== Document section

The daffy woman driving it was oblivious to me, and was going to hit me right in the driver’s seat. I had less than a second to brake, turn the wheel to the left to try to lessen the impact and hurl a prayer into the void as I faced what I thought was certain death. “Help me”, I silently implored. The braking meant that she hit more of the right side of the bonnet than me, and the deafening sound of the impact nearly shocked me into the next world.

 

In what felt like slow motion my car ricocheted away from hers, with my hands still on the wheel, and I just wanted to hit the brake and stop. But if I did, I was going to hit a line of parked cars. As the impact shot my car towards a parked blue car, I heard a voice say: “keep going, keep steering”. I did as I was told, using every ounce of my shattered will power to do it, and as I longed to stop, a red car loomed in front, and the voice said: “keep going, keep steering”. I thought, at the end of my endurance, surely I can stop now, but another car loomed. “Keep going”, the firm imperative voice instructed. I did as I was told, and finally, still steering, still going, came to rest safely 180 degrees from the impact, on a  side road where there was nothing. And by now people were running out of their shops having heard the big bang.

 

I was reminded of that Voice last night, when I was re-reading Joe Simpson’s incredible account of nearly dying, and surviving, on a Peruvian mountain. He had broken his leg and his ankle, and then slipped into a crevasse, so deep and dark he had no idea where it ended. His climbing partner thought he was dead and cut the rope between them in order to survive himself, and Simpson fell even deeper into the terrifying black space.

 

Somehow, using climbers’ skills I don’t even understand, using his ice axes, he eased himself endlessly up the icy sides of the crevasse and out onto the cruel mountainside. Then, without food or drink for over three days, he dragged, hopped, and hauled himself over rocks and glaciers, ice and snow; he got himself back to base camp about eight miles away over terrain, and through cold that I cannot even imagine. And he would never have made it without the Voice.

 

” It was as though there were two minds within me arguing the toss. The Voice was clean and sharp and commanding. It was always right, and I listened to it when it spoke and acted on its decisions. The other mind rambled…. as I set about obeying the orders of the Voice….”

====
== Collected material

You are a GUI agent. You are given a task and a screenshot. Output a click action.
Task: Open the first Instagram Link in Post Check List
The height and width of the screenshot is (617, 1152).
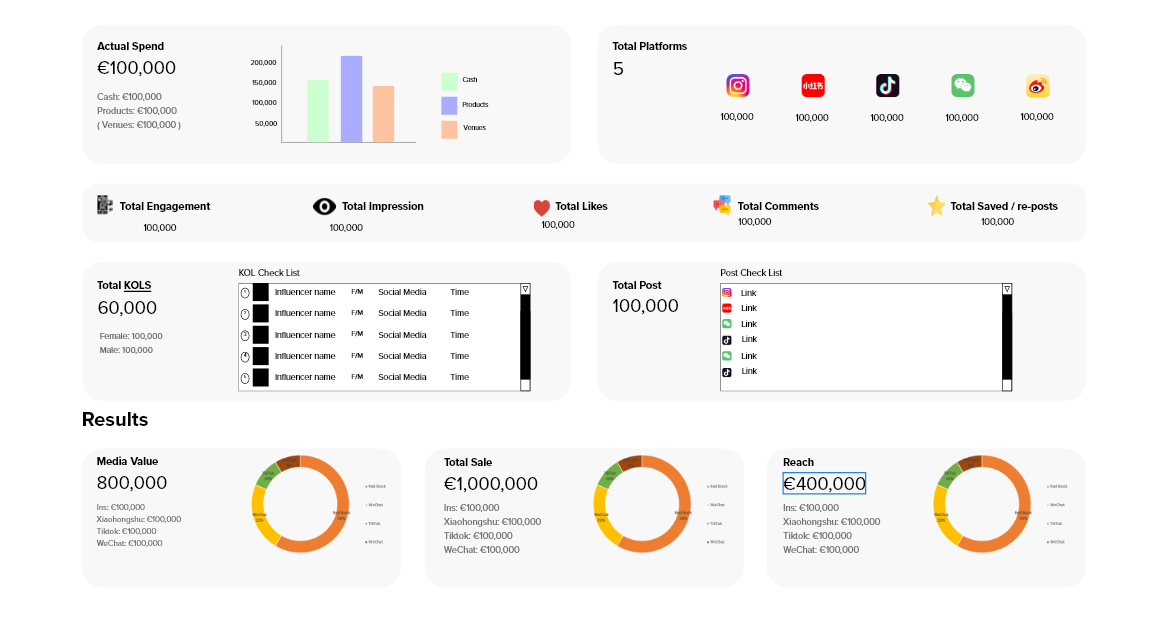(748, 293)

====

To do:
1. In the passage about the Voice, how far did Simpson travel to get back to base camp?
2. Update the passage about the Voice by writing out everything from "I was reminded" down to "terrifying black space.", with "Peruvian mountain" changed to "Andean peak".

Written responses:
1. About eight miles.

2.
I was reminded of that Voice last night, when I was re-reading Joe Simpson’s incredible account of nearly dying, and surviving, on a Andean peak. He had broken his leg and his ankle, and then slipped into a crevasse, so deep and dark he had no idea where it ended. His climbing partner thought he was dead and cut the rope between them in order to survive himself, and Simpson fell even deeper into the terrifying black space.